Steve is also an active committee member of the Ages and Stages theatre group involved in intergenerational projects in conjunction with the New Vic theatre and local community projects, he is also a member of Claybody Theatre community cast working alongside professional actors in various productions.
Steve is particularly keen on diversity, equality and opportunities for the unheard local communities and the older population.
Steve is a disabled person, having living experience of Osteoarthritis, Spondylarthritis and managing pain in order that he remains as active as possible and does not allow his disability from interrupting his daily routines.

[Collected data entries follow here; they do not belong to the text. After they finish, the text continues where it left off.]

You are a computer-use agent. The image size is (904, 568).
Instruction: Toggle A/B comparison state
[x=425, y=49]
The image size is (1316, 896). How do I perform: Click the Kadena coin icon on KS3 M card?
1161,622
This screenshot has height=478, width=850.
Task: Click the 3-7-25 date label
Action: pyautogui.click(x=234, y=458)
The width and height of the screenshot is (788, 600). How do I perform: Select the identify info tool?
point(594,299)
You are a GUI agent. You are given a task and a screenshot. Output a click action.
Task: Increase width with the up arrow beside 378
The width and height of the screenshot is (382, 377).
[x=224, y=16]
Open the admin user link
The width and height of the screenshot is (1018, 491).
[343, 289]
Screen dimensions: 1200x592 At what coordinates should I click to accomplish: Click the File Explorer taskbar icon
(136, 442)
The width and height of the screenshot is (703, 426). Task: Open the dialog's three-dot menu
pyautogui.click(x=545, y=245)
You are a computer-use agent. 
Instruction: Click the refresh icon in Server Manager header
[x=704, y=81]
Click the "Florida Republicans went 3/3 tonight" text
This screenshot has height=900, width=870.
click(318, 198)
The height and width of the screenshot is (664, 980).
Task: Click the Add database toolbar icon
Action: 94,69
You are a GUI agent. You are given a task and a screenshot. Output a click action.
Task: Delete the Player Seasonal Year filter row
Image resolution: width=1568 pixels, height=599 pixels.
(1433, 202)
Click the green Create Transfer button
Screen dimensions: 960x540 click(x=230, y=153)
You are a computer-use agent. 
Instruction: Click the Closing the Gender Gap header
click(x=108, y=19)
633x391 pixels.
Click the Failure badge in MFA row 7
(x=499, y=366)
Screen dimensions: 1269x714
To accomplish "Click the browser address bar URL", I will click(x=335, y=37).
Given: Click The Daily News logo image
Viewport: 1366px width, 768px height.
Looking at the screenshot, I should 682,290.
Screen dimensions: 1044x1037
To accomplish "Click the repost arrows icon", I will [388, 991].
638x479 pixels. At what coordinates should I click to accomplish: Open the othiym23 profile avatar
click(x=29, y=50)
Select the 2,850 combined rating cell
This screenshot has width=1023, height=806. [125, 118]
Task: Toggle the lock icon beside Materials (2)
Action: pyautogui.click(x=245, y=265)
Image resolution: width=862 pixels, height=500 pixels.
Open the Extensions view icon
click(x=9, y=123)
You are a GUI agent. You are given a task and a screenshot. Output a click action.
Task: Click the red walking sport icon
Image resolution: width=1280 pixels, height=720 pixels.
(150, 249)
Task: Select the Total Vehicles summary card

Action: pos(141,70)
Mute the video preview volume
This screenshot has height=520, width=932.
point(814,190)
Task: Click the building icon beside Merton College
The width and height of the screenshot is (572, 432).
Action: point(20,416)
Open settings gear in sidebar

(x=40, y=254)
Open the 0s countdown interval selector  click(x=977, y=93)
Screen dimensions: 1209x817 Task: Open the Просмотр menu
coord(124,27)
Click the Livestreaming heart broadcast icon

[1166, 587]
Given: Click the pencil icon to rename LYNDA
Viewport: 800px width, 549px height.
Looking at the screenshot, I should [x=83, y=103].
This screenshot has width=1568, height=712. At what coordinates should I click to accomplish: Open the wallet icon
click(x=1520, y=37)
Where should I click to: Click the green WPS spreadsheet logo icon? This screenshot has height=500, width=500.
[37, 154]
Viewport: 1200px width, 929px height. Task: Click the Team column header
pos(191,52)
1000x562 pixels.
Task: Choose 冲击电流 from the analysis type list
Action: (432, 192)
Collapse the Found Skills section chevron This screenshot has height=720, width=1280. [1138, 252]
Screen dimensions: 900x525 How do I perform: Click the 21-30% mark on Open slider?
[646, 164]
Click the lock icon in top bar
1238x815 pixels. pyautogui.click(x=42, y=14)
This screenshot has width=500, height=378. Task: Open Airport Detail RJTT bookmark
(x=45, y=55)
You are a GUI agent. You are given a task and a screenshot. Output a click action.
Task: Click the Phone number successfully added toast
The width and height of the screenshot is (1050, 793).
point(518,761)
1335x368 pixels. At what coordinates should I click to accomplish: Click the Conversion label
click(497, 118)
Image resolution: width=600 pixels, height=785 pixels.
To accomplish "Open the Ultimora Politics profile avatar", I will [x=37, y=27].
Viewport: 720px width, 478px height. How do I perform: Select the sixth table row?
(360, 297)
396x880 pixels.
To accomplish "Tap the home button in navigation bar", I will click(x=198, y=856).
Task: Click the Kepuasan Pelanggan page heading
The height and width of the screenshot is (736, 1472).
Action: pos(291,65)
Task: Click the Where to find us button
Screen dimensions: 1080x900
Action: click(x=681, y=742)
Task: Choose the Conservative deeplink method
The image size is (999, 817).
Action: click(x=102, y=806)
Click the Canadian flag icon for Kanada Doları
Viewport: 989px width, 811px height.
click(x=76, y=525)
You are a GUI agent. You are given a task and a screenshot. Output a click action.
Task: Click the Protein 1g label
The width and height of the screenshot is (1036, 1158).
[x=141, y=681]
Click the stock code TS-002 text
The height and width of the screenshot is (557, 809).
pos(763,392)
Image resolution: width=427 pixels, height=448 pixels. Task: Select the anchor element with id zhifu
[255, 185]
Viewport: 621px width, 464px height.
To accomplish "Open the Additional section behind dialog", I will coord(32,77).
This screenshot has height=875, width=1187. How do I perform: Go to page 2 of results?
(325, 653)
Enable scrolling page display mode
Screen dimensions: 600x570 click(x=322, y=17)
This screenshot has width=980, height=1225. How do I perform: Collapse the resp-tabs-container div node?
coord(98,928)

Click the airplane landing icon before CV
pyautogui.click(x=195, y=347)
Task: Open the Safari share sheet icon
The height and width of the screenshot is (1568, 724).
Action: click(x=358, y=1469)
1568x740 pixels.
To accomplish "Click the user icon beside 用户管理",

Originally trained as a librarian, I worked in academic and public libraries during the 1980s. However, the majority of my career was spent within social care services, managing policy, performance and commissioning teams. I was passionate about evidence-based practice and was always keen to apply research knowledge to improve services. I also learned very quickly that co-production was a prerequisite for good commissioning of care services, and worked hard to develop links with service user and carer groups.
I retired early in 2020 to care for my mother and uncle, who both had dementia. Sadly, they both died during the pandemic. Since my retirement, I have become involved in a variety of voluntary work, including being a Trustee of my local Healthwatch, a Patient Safety Partner with a large health trust and a hospital befriender. I am also a member of my local GP Practice Participation Group and am involved as a PPI&E member in several different research projects. In my 'spare' time, I also help out at a local community cafe and enjoy spending time (growing and chatting) on my allotment.
I am especially interested in meaningful and diverse public and patient engagement that can ensure research will be applied to improve services. I think it's particularly helpful for the public to be engaged in the dissemination of research findings and transfer of knowledge.
Tanjida is a dedicated advocate for patients and public involvement in healthcare. She is a steering group member for NIHR School for primary care Research .She is a PCIE for NIHR Policy Research Unit in Health and Social Care Workforce (HSCWRU) Kings college London.
She brings a unique perspective to her role as a PPI representative and has been involved in various health research projects and community health initiatives. She believes that by working together, we can create a more patient-centred and equitable healthcare system for all especially, for her community.